_Task description_:
Copy out every one of the records below word for word, changing nothing.

[Saved entries]
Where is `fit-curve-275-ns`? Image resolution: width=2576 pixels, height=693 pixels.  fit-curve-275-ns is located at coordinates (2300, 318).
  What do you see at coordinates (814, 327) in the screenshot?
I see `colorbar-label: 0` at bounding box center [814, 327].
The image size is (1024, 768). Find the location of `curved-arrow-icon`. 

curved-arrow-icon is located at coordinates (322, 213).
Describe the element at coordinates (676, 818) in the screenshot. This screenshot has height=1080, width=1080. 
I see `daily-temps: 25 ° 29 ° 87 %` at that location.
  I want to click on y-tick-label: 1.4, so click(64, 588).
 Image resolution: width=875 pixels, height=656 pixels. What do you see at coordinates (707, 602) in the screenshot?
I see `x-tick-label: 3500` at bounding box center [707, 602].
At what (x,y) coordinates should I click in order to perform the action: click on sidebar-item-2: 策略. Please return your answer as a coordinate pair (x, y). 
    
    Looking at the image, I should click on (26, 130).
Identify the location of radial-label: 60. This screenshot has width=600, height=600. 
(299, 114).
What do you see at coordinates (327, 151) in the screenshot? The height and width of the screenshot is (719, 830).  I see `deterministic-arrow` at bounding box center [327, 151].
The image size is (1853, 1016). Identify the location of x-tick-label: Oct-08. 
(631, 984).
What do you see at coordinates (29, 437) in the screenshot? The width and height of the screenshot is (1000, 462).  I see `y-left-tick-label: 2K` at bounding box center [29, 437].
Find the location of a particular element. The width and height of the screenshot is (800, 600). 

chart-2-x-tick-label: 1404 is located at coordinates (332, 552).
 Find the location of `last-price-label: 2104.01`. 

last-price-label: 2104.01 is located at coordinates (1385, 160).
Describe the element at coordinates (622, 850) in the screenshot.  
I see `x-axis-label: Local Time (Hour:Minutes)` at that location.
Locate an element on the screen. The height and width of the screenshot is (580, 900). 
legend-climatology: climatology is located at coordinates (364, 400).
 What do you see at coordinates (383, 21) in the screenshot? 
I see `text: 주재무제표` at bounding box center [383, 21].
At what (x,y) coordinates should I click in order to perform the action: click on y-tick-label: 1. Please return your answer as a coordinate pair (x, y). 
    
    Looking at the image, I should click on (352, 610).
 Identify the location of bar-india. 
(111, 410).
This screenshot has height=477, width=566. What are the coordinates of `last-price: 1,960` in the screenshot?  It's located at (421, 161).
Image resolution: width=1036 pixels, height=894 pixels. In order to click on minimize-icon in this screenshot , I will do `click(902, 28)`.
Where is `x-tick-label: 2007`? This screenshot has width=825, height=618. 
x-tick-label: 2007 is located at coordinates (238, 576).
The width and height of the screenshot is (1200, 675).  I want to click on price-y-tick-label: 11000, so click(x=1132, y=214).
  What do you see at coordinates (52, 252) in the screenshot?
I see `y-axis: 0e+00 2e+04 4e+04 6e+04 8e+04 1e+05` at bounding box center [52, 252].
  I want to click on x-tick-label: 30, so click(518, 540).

_Written response_:
Where is `fit-curve-275-ns`? Image resolution: width=2576 pixels, height=693 pixels.  fit-curve-275-ns is located at coordinates (2300, 318).
  What do you see at coordinates (814, 327) in the screenshot?
I see `colorbar-label: 0` at bounding box center [814, 327].
The image size is (1024, 768). Find the location of `curved-arrow-icon`. 

curved-arrow-icon is located at coordinates (322, 213).
Describe the element at coordinates (676, 818) in the screenshot. This screenshot has height=1080, width=1080. 
I see `daily-temps: 25 ° 29 ° 87 %` at that location.
  I want to click on y-tick-label: 1.4, so click(64, 588).
 Image resolution: width=875 pixels, height=656 pixels. What do you see at coordinates (707, 602) in the screenshot?
I see `x-tick-label: 3500` at bounding box center [707, 602].
At what (x,y) coordinates should I click in order to perform the action: click on sidebar-item-2: 策略. Please return your answer as a coordinate pair (x, y). 
    
    Looking at the image, I should click on (26, 130).
Identify the location of radial-label: 60. This screenshot has width=600, height=600. 
(299, 114).
What do you see at coordinates (327, 151) in the screenshot? The height and width of the screenshot is (719, 830).  I see `deterministic-arrow` at bounding box center [327, 151].
The image size is (1853, 1016). Identify the location of x-tick-label: Oct-08. 
(631, 984).
What do you see at coordinates (29, 437) in the screenshot? The width and height of the screenshot is (1000, 462).  I see `y-left-tick-label: 2K` at bounding box center [29, 437].
Find the location of a particular element. The width and height of the screenshot is (800, 600). 

chart-2-x-tick-label: 1404 is located at coordinates (332, 552).
 Find the location of `last-price-label: 2104.01`. 

last-price-label: 2104.01 is located at coordinates (1385, 160).
Describe the element at coordinates (622, 850) in the screenshot.  
I see `x-axis-label: Local Time (Hour:Minutes)` at that location.
Locate an element on the screen. The height and width of the screenshot is (580, 900). 
legend-climatology: climatology is located at coordinates (364, 400).
 What do you see at coordinates (383, 21) in the screenshot? 
I see `text: 주재무제표` at bounding box center [383, 21].
At what (x,y) coordinates should I click in order to perform the action: click on y-tick-label: 1. Please return your answer as a coordinate pair (x, y). 
    
    Looking at the image, I should click on (352, 610).
 Identify the location of bar-india. 
(111, 410).
This screenshot has height=477, width=566. What are the coordinates of `last-price: 1,960` in the screenshot?  It's located at (421, 161).
Image resolution: width=1036 pixels, height=894 pixels. In order to click on minimize-icon in this screenshot , I will do `click(902, 28)`.
Where is `x-tick-label: 2007`? This screenshot has width=825, height=618. 
x-tick-label: 2007 is located at coordinates (238, 576).
The width and height of the screenshot is (1200, 675).  I want to click on price-y-tick-label: 11000, so click(x=1132, y=214).
  What do you see at coordinates (52, 252) in the screenshot?
I see `y-axis: 0e+00 2e+04 4e+04 6e+04 8e+04 1e+05` at bounding box center [52, 252].
  I want to click on x-tick-label: 30, so click(518, 540).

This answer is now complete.